2020; Elsevier BV; Volume: 233; Linguagem: Inglês

10.1016/j.cbpc.2020.108763

1878-1659

Rafael Campos, Felipe Fernandes Jacintho, José Britto‐Júnior, Fabíola Z. Mónica, Alberto Fernando Oliveira Justo, André Sampaio Pupo, Ronílson Agnaldo Moreno, Valéria Barbosa de Souza, André Almeida Schenka, Edson Antunes, Gilberto De Nucci,

Ion channel regulation and function

The role of endothelium in the electrical-field stimulation (EFS)-induced contractions of Chelonoidis carbonaria aorta was investigated. Contractions were evaluated in the presence and absence of L-NAME (100 μM), tetrodotoxin (1 μM), phentolamine (10 and 100 μM), phenoxybenzamine (1 and 10 μM), prazosin (100 μM), idazoxan (100 μM), atropine (10 μM), D-tubocurarine (10 μM) or indomethacin (10 μM). EFS-induced contraction was also carried out in endothelium-denuded rings. EFS-induced contraction was investigated by the sandwich assay. Concentration curves to endothelin-1 (0.1–100 nM) and U46619 (0.001–100 μM) were also constructed to calculate both Emax and EC50. EFS at 16 Hz contracted Chelonoidis aorta, which was almost abolished by the endothelium removal. The addition of L-NAME increased the EFS response (2.0 ± 0.4 and 8.3 ± 1.9 mN).
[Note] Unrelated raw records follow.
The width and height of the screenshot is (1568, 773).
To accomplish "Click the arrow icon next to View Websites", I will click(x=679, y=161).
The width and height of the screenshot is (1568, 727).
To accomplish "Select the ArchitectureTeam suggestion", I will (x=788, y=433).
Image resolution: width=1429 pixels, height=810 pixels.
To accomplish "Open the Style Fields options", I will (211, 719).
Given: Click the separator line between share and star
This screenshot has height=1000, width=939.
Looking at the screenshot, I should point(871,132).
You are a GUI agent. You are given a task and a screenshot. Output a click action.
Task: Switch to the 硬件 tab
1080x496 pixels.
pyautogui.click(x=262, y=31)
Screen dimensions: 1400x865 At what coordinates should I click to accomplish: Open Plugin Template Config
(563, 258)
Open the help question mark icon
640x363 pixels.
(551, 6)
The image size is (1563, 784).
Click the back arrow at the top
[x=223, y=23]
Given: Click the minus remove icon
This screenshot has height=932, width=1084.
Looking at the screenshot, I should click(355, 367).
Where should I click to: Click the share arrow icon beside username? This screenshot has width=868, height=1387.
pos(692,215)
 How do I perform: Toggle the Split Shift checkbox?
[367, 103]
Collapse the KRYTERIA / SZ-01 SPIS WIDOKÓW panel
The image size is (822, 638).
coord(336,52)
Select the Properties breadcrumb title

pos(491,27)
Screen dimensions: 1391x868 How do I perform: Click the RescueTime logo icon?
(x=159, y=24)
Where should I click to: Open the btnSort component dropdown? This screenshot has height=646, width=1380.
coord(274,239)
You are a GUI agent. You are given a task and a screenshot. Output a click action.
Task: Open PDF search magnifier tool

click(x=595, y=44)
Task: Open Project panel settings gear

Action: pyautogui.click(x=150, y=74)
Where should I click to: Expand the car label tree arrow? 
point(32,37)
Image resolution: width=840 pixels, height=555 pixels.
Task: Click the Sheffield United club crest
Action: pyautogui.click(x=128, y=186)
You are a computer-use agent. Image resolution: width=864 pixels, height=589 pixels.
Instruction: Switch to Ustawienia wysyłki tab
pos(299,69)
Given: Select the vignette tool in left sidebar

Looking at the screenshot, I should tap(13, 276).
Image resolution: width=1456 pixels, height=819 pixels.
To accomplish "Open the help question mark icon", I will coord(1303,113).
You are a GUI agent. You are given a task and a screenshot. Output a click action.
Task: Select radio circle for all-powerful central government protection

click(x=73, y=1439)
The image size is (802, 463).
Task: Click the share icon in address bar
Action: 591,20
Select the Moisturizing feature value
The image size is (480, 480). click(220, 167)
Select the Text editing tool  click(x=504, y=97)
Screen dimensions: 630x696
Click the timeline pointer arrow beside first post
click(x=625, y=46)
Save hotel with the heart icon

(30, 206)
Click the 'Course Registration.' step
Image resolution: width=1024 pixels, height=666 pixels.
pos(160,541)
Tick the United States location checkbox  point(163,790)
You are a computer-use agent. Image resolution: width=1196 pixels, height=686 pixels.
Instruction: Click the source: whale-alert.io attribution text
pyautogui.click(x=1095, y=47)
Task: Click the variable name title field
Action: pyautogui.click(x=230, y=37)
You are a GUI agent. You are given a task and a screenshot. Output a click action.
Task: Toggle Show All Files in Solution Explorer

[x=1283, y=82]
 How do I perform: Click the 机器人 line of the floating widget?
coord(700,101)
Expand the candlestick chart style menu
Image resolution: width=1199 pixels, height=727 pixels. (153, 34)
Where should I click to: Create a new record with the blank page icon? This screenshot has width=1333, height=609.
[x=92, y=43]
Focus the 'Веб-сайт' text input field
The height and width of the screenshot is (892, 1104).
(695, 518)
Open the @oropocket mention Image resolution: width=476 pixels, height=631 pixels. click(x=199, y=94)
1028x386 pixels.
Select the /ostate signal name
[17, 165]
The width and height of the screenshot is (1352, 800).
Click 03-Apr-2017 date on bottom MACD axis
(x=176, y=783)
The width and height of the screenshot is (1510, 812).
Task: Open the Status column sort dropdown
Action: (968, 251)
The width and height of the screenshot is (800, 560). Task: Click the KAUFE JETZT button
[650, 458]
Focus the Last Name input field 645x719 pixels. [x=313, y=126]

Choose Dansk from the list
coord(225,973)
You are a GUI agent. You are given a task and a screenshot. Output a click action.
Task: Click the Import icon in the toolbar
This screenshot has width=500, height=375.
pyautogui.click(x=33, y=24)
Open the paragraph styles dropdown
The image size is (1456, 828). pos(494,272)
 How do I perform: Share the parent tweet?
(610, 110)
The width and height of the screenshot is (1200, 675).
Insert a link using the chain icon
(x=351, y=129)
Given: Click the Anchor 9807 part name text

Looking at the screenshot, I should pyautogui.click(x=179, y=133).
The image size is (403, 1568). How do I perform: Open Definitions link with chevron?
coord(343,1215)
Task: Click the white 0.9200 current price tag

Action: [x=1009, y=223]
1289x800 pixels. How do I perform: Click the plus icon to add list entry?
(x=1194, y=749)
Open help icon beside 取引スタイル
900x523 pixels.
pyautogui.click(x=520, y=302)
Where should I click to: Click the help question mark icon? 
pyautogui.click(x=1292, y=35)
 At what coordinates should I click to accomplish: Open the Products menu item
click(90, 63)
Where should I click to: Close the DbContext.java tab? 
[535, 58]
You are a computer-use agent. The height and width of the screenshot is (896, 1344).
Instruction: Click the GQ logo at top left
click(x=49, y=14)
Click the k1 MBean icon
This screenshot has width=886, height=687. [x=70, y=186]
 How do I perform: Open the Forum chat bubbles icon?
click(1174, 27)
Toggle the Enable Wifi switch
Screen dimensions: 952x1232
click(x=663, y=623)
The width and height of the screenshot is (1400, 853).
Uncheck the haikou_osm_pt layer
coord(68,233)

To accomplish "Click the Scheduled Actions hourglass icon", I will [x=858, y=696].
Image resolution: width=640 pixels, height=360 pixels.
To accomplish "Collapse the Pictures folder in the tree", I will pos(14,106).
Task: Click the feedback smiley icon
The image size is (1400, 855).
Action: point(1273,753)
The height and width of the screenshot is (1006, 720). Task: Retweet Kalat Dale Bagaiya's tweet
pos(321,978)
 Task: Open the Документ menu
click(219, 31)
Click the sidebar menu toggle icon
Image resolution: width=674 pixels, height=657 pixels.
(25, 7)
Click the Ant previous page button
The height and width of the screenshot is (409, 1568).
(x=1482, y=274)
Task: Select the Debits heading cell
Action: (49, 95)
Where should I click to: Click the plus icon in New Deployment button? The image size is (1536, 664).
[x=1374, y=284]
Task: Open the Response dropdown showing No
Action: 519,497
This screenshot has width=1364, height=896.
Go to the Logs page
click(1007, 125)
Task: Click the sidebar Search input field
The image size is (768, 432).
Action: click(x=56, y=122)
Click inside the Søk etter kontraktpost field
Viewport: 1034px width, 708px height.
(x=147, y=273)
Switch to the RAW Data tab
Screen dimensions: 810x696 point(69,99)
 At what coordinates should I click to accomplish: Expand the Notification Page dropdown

In L-NAME treated aortic rings, tetrodotoxin did not change the EFS-response (5.1 ± 1.8 and 4.9 ± 1.7 mN). Indomethacin, atropine and d-tubucurarine also did not affect the EFS-response. Phentolamine at 10 μM did not change the EFS-induced contraction; however, at 100 μM, reduced it (3.9 ± 1 and 1.9 ± 0.3 mN). Prazosin and idazoxan did not change EFS-induced contractions. Phenoxybenzamine at 1 μM reduced by 76% (9.6 ± 3.4 and 2.3 ± 0.8 mN) and at 10 μM by 90% the EFS response. Immunohistochemistry identified tyrosine hydroxylase in the endothelium and brain, whereas S100 protein was found only in brain. In conclusion, endothelium modulates EFS-induced contractions in Chelonoidis aortic rings and this modulation may be due to endothelium-derived catecholamines, possibly dopamine.